Following tradition, far from unthinking deference to the dead, is plain common sense — the lesson of Chesterton’s fence, applied over and over again. In economics, the analogue is the market — another evolved process which recognizes that no social planner’s wisdom can match the information encoded in the price system.
But what the constrained vision extols as the wisdom of the ages, the unconstrained vision sees as little better than the illusions of the ignorant. Markets aren’t necessarily bad, but the market is simply a process, and the end result takes precedence. Extensive redistribution or regulation, seen as the stepping stones to the road to serfdom in the constrained view, are necessary to ensure justice in the unconstrained vision. This position flows logically from the belief the best and brightest can achieve their intended results — people Burke derisively refers to as “sophisters, economists, and calculators.”

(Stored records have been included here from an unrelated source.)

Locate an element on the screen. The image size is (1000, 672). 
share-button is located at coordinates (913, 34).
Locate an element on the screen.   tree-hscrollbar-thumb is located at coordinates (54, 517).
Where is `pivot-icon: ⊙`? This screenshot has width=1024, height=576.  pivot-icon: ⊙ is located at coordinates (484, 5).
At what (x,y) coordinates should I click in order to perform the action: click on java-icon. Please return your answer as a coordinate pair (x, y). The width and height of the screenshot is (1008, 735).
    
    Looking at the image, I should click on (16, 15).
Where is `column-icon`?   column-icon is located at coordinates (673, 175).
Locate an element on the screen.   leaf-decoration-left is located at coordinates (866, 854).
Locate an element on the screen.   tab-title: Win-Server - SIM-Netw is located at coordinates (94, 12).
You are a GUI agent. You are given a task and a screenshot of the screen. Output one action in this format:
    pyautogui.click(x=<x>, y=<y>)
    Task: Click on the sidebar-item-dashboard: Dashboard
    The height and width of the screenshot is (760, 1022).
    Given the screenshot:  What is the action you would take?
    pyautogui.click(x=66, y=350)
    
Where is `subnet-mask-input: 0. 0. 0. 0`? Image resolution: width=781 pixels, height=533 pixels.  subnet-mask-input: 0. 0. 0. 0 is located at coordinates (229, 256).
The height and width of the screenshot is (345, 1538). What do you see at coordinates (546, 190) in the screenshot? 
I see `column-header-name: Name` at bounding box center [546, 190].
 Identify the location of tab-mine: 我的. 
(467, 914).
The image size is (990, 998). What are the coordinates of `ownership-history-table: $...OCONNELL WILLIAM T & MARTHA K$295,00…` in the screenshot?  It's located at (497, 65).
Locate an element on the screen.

Yet perhaps the main virtue of Sowell’s book isn’t how well it explains why partisans tend to march in lockstep across so many unrelated policy battlegrounds. (The political philosopher Michael Huemer and the economist Bryan Caplan, for example, argue “rational irrationality” is the better explanation.) It’s how well he blends history, economics, philosophy, and law in a way that’s equal parts informative, insightful, and engaging — a gift for any reader, constrained and unconstrained alike.
Matt Winesett is Editorial Assistant of the AEIdeas blog. He studied history and political philosophy at the University of Virginia.

Easily one of the best books ever written on the subject. Not partisan but extremely enlightening.
Can i recommend Jonathan Haidt’s The Righteous Mind? It’s a book about moral psychology and the moral framework behind the differing beliefs.